[DATASET RECORDS Boundary: Start]

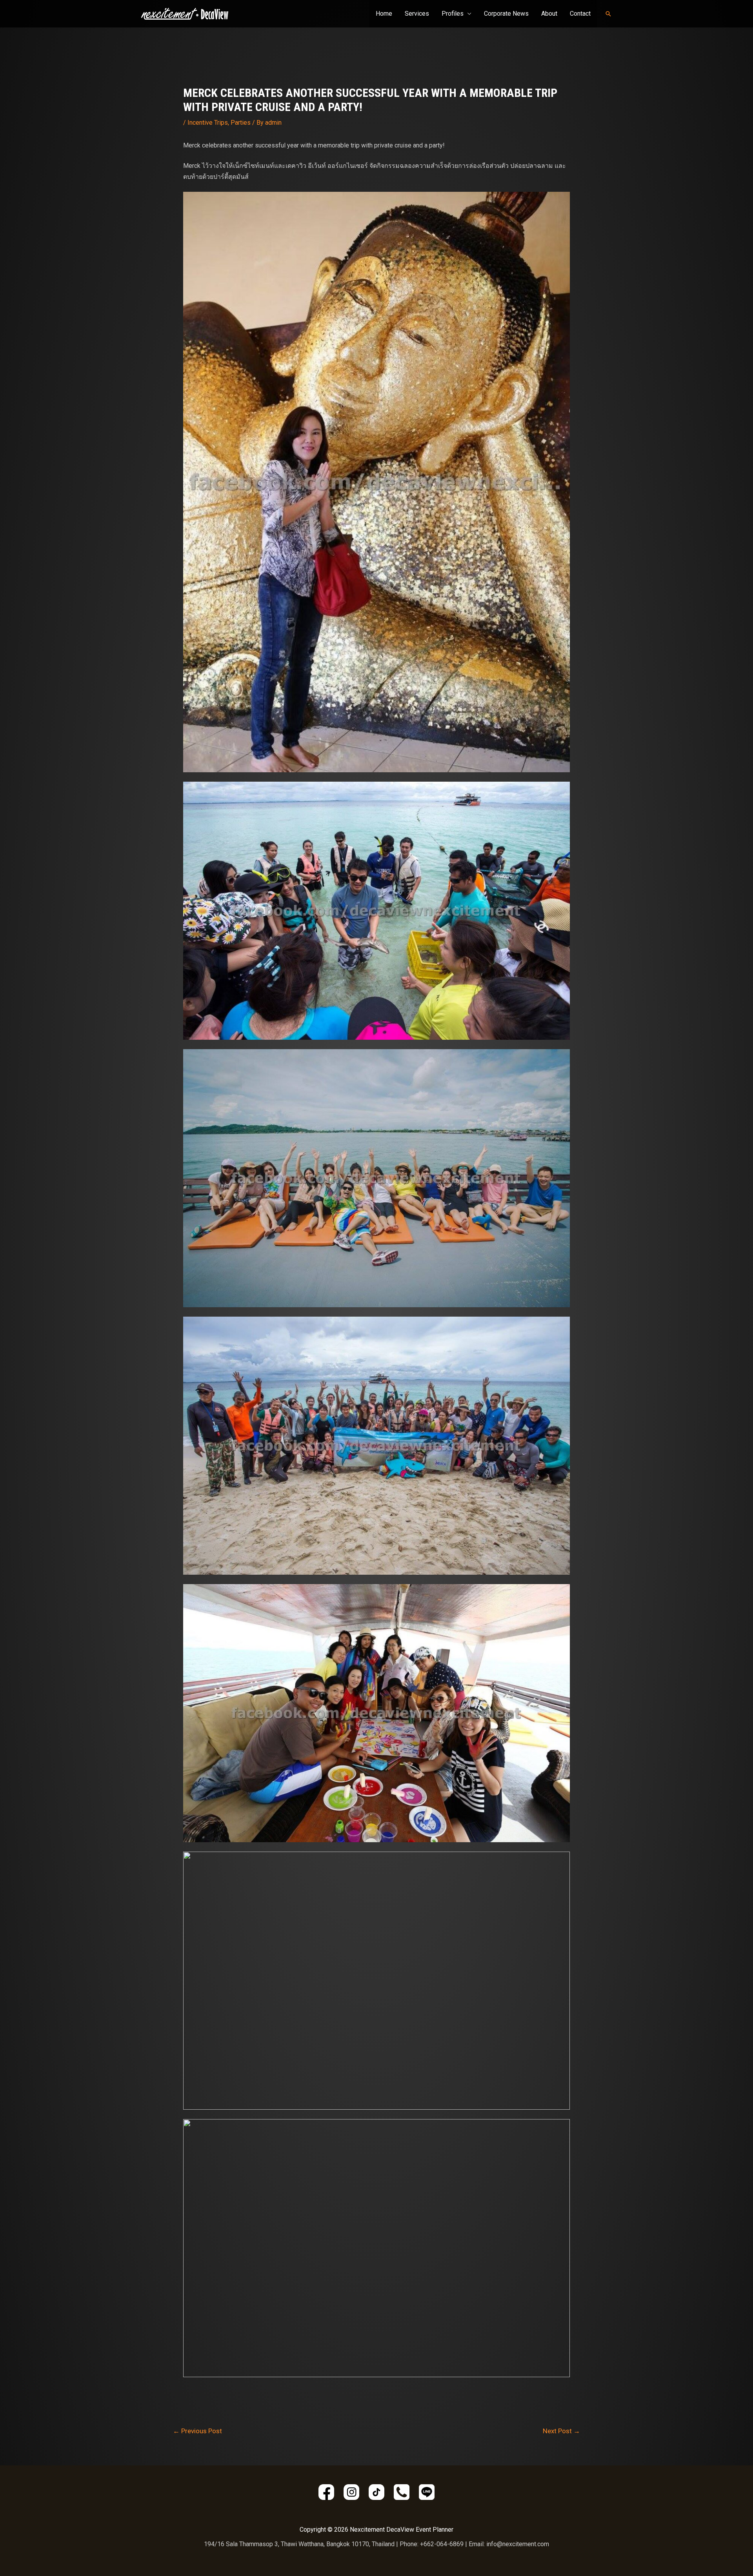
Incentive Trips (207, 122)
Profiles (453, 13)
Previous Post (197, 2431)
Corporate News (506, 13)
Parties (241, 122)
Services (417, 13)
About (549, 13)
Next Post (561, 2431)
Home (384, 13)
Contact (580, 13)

[DATASET RECORDS Boundary: End]
[DATASET RECORDS Boundary: Start]

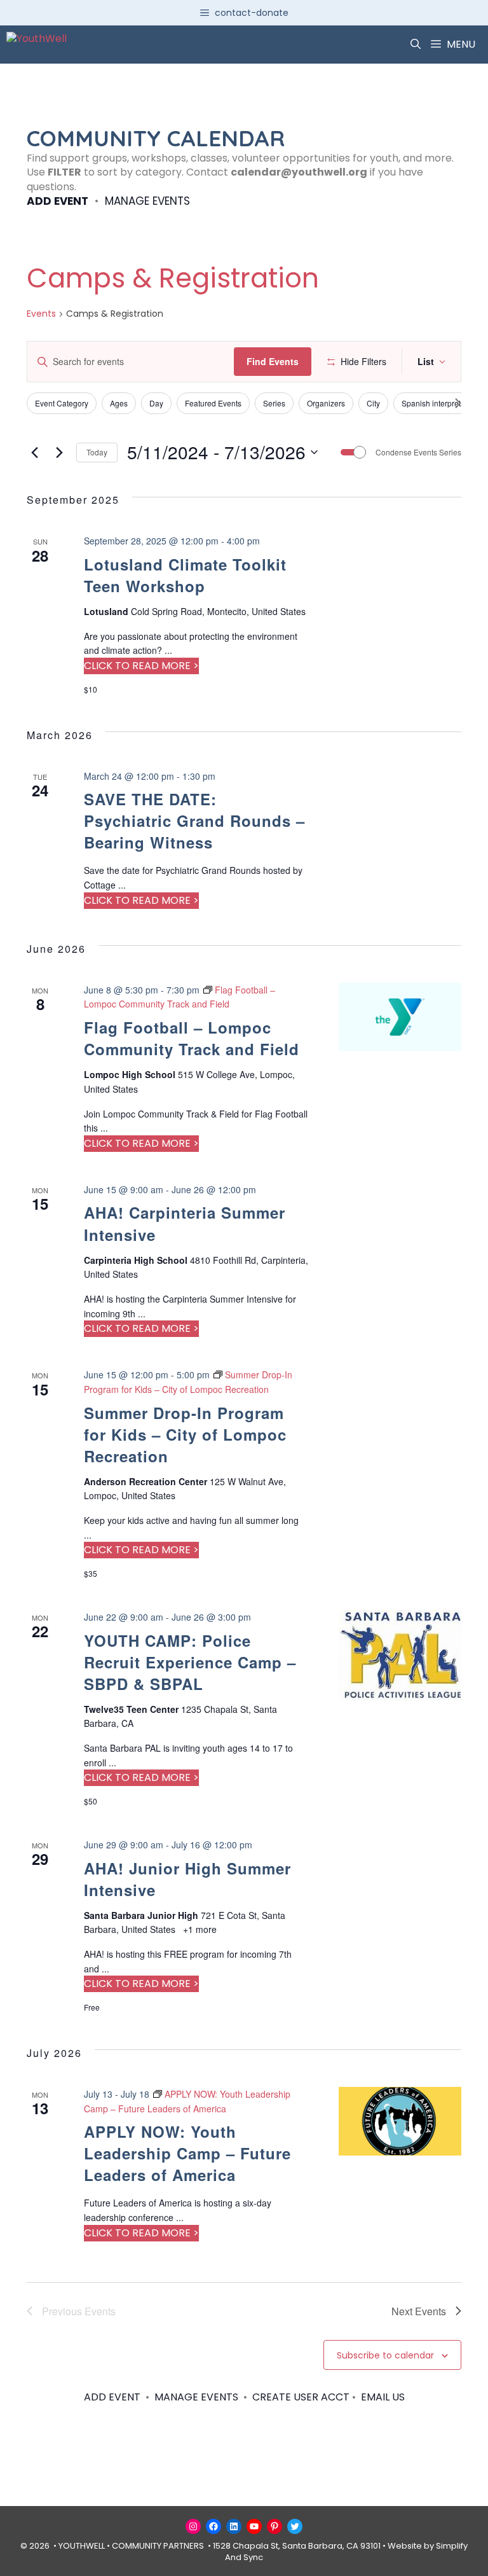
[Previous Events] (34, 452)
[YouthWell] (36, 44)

[DATASET RECORDS Boundary: End]

_EXERCISE OBJECTIVE:_ Could you set down, exactly as written, the lines above between the one holding "Corporate News (506, 13)" and the one holding "Contact (580, 13)", inclusive, and nothing more?

_WRITTEN SOLUTION:_
Corporate News (506, 13)
Parties (241, 122)
Services (417, 13)
About (549, 13)
Next Post (561, 2431)
Home (384, 13)
Contact (580, 13)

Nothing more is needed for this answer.